Core Model: The 3 Concerns

Airlock separates three orthogonal concerns that can be mixed and customized.

Concern Controlled By Question
WHEN Scope When do effects escape?
WHAT Policy Which effects execute?
HOW Executor How do they run?

Concern 1: WHEN (Scope)

Scopes control timing and lifecycle.

# Basic scope: flush on success, discard on error
with airlock.scope():
    do_stuff()
    # Effects buffered...
# Effects execute here (on normal exit)
# Transaction-aware scope: wait for commit
from airlock.integrations.django import DjangoScope

with transaction.atomic():
    with airlock.scope(_cls=DjangoScope):
        order.save()
        airlock.enqueue(send_email, order.id)
    # Effects still buffered...
# Effects execute here (after commit)

Scope decides:

  • When to flush (end of block, after commit, custom)
  • Whether to flush (success vs error)
  • How to store buffer (memory, database, etc.)

Default: flush on normal exit, discard on exception.

Concern 2: WHAT (Policy)

Policies filter and observe intents.

# Drop all effects (dry-run)
with airlock.scope(policy=airlock.DropAll()):
    process_orders()  # Effects buffered but never dispatched

# Assert no effects (testing)
with airlock.scope(policy=airlock.AssertNoEffects()):
    pure_function()  # Raises if any enqueue() called

# Block specific tasks
with airlock.scope(policy=airlock.BlockTasks({"send_email"})):
    process_order()  # Emails dropped, other tasks execute

# Log everything
with airlock.scope(policy=airlock.LogOnFlush(logger)):
    do_stuff()  # All dispatches logged

Policy decides:

  • Which intents are allowed (filter)
  • What to observe (logging, metrics)
  • When to fail fast (assertions)

Default: allow everything.

Concern 3: HOW (Executor)

Executors control dispatch mechanism.

# Sync execution (default)
with airlock.scope():
    airlock.enqueue(my_function, arg=123)
# Executes: my_function(arg=123)

# Celery
from airlock.integrations.executors.celery import celery_executor

with airlock.scope(executor=celery_executor):
    airlock.enqueue(celery_task, arg=123)
# Executes: celery_task.delay(arg=123)

# django-q
from airlock.integrations.executors.django_q import django_q_executor

with airlock.scope(executor=django_q_executor):
    airlock.enqueue(any_function, arg=123)
# Executes: async_task(any_function, arg=123)

Executor decides:

  • How to run the task (sync, queue, thread pool...)
  • What protocol to use (Celery, django-q, Huey, custom)

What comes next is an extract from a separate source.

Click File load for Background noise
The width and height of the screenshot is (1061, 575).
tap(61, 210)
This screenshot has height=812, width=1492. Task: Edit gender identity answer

Default: synchronous execution.

Mixing Concerns

The power is in composition:

# Transaction-aware + Celery + logging
from airlock.integrations.django import DjangoScope
from airlock.integrations.executors.celery import celery_executor

with airlock.scope(
    _cls=DjangoScope,           # WHEN: after transaction.on_commit()
    executor=celery_executor,   # HOW: via Celery
    policy=LogOnFlush(logger)   # WHAT: log everything
):
    order.save()
    airlock.enqueue(send_email, order.id)
# Waits for commit, dispatches via Celery, logs
# Test scope + sync executor + assertion
with airlock.scope(
    _cls=Scope,                      # WHEN: immediate (no transaction)
    executor=sync_executor,          # HOW: synchronous
    policy=AssertNoEffects()         # WHAT: fail if anything enqueued
):
    test_calculation()
# Migration scope + drop all + immediate
with airlock.scope(
    _cls=Scope,                      # WHEN: immediate
    executor=sync_executor,          # HOW: doesn't matter (nothing runs)
    policy=DropAll()                 # WHAT: suppress everything
):
    backfill_data()

Global Defaults with configure()

Instead of passing arguments to every scope() call, you can set global defaults:

import airlock
from airlock.integrations.executors.celery import celery_executor

# Set once at app startup
airlock.configure(
    executor=celery_executor,      # Default HOW
    policy=airlock.AllowAll(),     # Default WHAT
)

# Now all scopes use these defaults
with airlock.scope():  # Uses celery_executor
    airlock.enqueue(task)

@airlock.scoped()  # Also uses configured defaults
def my_function():
    airlock.enqueue(other_task)

Overriding Defaults

Explicit arguments always override configured defaults:

airlock.configure(policy=AllowAll())

# Uses configured defaults
with airlock.scope():
    ...

# Override policy for this scope
with airlock.scope(policy=DropAll()):
    ...

Configuration API

# Set defaults
airlock.configure(
    scope_cls=...,    # Default scope class
    policy=...,       # Default policy
    executor=...,     # Default executor
)

# Get current configuration (returns a copy)
config = airlock.get_configuration()

# Reset to defaults (mainly for testing)
airlock.reset_configuration()

Framework integrations (like Django) typically call configure() automatically at startup.